Worship In Our Fight Of Faith
God’s people recognize the importance of worship because they are aware of their spiritual enemies which war against their life with God.
Though the devil has been overcome by the Christ, he never tires in his deceptive schemes to lead the Christian astray from the life with God.
The world also is filled with the ways and works of those who care nothing for God and His Word, and so are governed by Satan and his evil ways.
There is also the enemy within us–our sinful desires, our sinful flesh. Though we are spiritually one with God and are at peace in our blessed relationship with Him through our Savior Jesus Christ, our sinful flesh relates very well to the ways of the devil and the unbelieving world. As the Apostle puts it: “I say then: Walk in the Spirit, and you shall not fulfill the lust of the flesh.

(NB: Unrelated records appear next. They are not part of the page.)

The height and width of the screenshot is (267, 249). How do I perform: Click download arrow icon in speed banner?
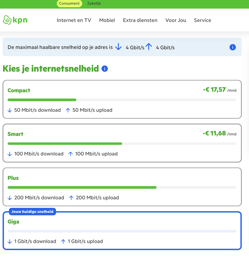pos(118,47)
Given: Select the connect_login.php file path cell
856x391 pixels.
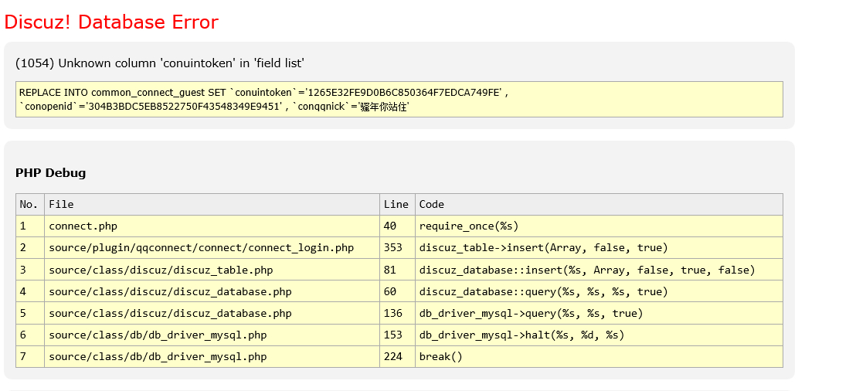Looking at the screenshot, I should [201, 248].
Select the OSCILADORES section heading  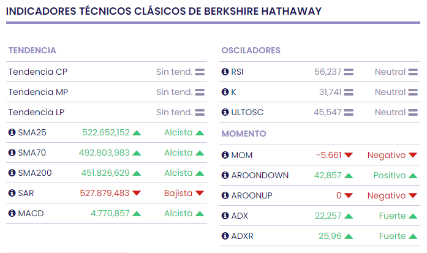coord(251,50)
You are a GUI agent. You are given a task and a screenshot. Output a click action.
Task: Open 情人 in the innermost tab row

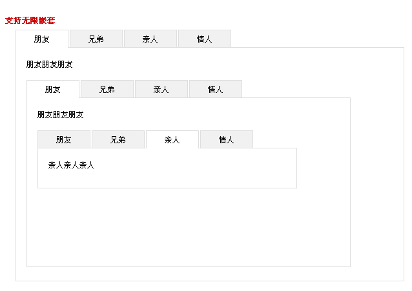tap(227, 139)
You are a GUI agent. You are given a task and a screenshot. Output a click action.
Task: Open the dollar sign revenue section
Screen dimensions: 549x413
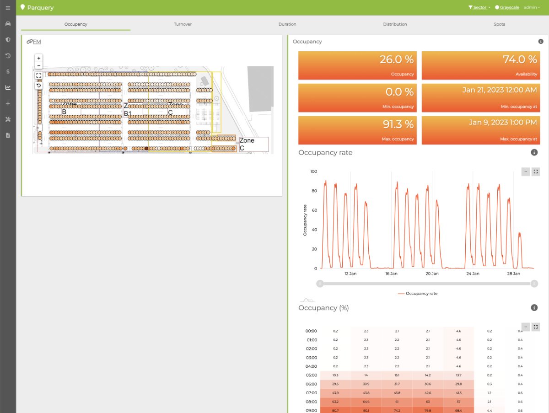[8, 72]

For the flesh lusts against the Spirit, and the Spirit against the flesh; and these are contrary to one another, so that you do not do the things that you wish” (Gal. 5:16-17).
So, you see, we need to stay close to our Lord and His Word, which is “the power of God to salvation for everyone who believes” (Rom. 1:16). In this way alone we will be strengthened and preserved in the faith.

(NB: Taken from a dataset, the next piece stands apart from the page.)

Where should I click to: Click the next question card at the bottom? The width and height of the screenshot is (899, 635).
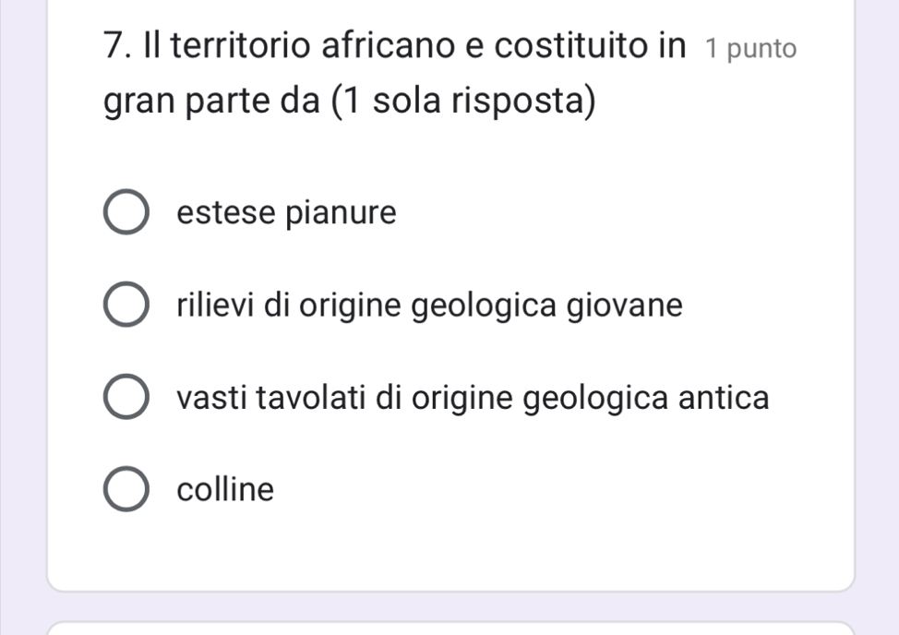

Together with the private worship which each of us carries on daily –through prayer, Scripture reading, devotions, etc.–what a wondrous blessing it is to be able to come to worship each week with fellow believers at a designated place. There in God’s house we can shut out the unbelieving world and meditate with heart and soul upon our relationship with God–publicly, but yet individually.

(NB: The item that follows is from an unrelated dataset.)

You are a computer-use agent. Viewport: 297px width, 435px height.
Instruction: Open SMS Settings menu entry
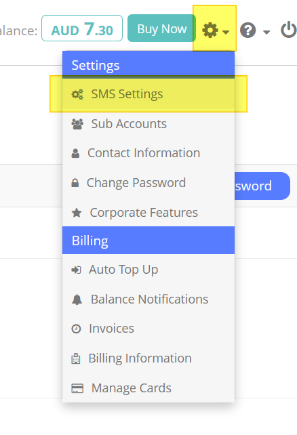pos(149,94)
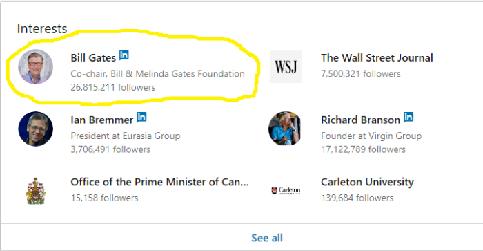
Task: Click the LinkedIn influencer badge beside Bill Gates
Action: coord(124,55)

How Meaningful Is Our Worship?
The question begging to be asked is: “How meaningful are our worship services?” On Sunday morning are we moved to say with the Psalmist: “I was glad when they said to me, ‘Let us go into the house of the LORD'” (Ps. 122:1)?
If we don’t feel that way, we need to ask questions such as: Why don’t I feel the need to regularly take advantage of this wonderful privilege? Are our worship services spiritually edifying, relevant, strengthening, challenging, gospel-oriented, and uplifting? Or does our flesh find these services boring, irrelevant, depressing, pointless, and law-oriented? What can I do to make my worship more meaningful? What can those conducting the service do to magnify the blessing of this weekly spiritual experience?
With all of these questions, and more, in mind, we will try to examine our worship services together in this continuing series. We plan to do this by addressing the subject of our conventional “ORDER OF WORSHIP SERVICE.”
(to be continued)
–Pastor em. L. Dale Redlin
Point To Ponder
The word Liturgy means service. In a very real sense, our whole life as Christians is to be our liturgy, our service. In the Sunday service, however, the larger liturgy of our whole Christian life comes to a joyful focus–we who have been baptized into one body in Christ gather together for an intimate communion with our Lord. He comes to us, speaks to us, and blesses us through His Word and Sacrament. We come to Him and speak to Him in prayer and praise and thanksgiving. Worship services should be recurring moments of spiritual splendor in our earthly lives.